■ **PAGE EXCERPT**

• • • • • • •

Originally Posted by
BobK

'Afraid so. But the good news is that the job (relating sounds to spellings) gets easier and easier, because the most used 7500 words (what Macmillan dictionaries calls 'the red words') have many more exceptions - proportionally - than the next 7500.
Even the 'oo' picture is not quite as black as I painted it.
/u:/ - food, ...
...../ʊ/ - look...
...../ʌ/ - blood...
...../əʊ/ - brooch
...../ɔ:/ - door...
....../əʊ'ɒ/ - cooperate
/u:/ and../ʊ/ are far more common that all the others. This does not help you tell you which of the two a new word is likely to be, but at least you can fairly safely eliminate the others. 'ook' is more likely to be /ʊ/ then /u:/.
../ʌ/ is rare.

• • • • • • •

■ **PROVIDED DATA**

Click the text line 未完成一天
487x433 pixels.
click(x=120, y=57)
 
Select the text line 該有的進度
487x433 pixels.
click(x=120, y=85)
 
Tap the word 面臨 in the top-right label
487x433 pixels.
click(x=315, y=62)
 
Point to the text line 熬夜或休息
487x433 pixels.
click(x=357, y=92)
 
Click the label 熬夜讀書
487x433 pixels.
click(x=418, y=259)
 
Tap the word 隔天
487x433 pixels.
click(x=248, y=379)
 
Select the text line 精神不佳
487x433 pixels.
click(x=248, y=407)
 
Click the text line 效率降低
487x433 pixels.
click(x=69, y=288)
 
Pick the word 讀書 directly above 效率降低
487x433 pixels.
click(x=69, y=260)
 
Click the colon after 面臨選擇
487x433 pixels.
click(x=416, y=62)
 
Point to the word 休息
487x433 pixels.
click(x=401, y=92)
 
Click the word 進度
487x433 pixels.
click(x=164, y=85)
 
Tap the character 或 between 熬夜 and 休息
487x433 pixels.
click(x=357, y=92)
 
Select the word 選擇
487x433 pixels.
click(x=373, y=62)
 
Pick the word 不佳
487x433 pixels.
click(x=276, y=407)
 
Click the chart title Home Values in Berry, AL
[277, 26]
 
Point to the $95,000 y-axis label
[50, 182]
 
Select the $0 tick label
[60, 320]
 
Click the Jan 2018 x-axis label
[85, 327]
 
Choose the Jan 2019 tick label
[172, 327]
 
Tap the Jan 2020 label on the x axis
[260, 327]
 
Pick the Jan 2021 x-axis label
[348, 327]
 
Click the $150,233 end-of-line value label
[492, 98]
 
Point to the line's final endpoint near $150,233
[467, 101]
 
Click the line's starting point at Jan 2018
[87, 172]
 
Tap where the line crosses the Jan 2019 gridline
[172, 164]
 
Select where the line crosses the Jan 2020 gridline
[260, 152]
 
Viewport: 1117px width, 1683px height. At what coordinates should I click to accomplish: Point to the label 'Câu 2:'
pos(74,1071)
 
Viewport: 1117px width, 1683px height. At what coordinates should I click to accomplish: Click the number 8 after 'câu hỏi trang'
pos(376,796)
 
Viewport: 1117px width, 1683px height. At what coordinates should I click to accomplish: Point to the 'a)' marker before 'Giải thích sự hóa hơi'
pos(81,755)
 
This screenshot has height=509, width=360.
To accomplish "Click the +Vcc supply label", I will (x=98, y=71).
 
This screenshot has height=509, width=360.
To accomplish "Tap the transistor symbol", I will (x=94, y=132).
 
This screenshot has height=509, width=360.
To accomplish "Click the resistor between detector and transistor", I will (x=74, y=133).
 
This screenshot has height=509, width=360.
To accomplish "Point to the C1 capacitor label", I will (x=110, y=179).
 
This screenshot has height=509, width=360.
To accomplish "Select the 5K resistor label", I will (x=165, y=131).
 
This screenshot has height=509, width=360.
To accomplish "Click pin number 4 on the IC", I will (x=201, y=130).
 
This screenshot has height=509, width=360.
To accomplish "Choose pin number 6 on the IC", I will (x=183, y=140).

• • • • • • •

■ **WHAT YOU WILL DO**
A. Retype the part of the post on spelling and sounds starting at "Originally Posted by" and ending at "be /ʊ/ then /u:/.".
B. Answer these questions using the post on spelling and sounds:
(i) What do Macmillan dictionaries call the most used 7500 words?
(ii) Which example word does the post give for the sound /ɔ:/?
(iii) Which sound is 'ook' said to be more likely to have?
The listing isn't needed for this.

■ **SET OF ANSWERS**
A.
Originally Posted by
BobK

'Afraid so. But the good news is that the job (relating sounds to spellings) gets easier and easier, because the most used 7500 words (what Macmillan dictionaries calls 'the red words') have many more exceptions - proportionally - than the next 7500.
Even the 'oo' picture is not quite as black as I painted it.
/u:/ - food, ...
...../ʊ/ - look...
...../ʌ/ - blood...
...../əʊ/ - brooch
...../ɔ:/ - door...
....../əʊ'ɒ/ - cooperate
/u:/ and../ʊ/ are far more common that all the others. This does not help you tell you which of the two a new word is likely to be, but at least you can fairly safely eliminate the others. 'ook' is more likely to be /ʊ/ then /u:/.

B.
(i) 'the red words'
(ii) door
(iii) /ʊ/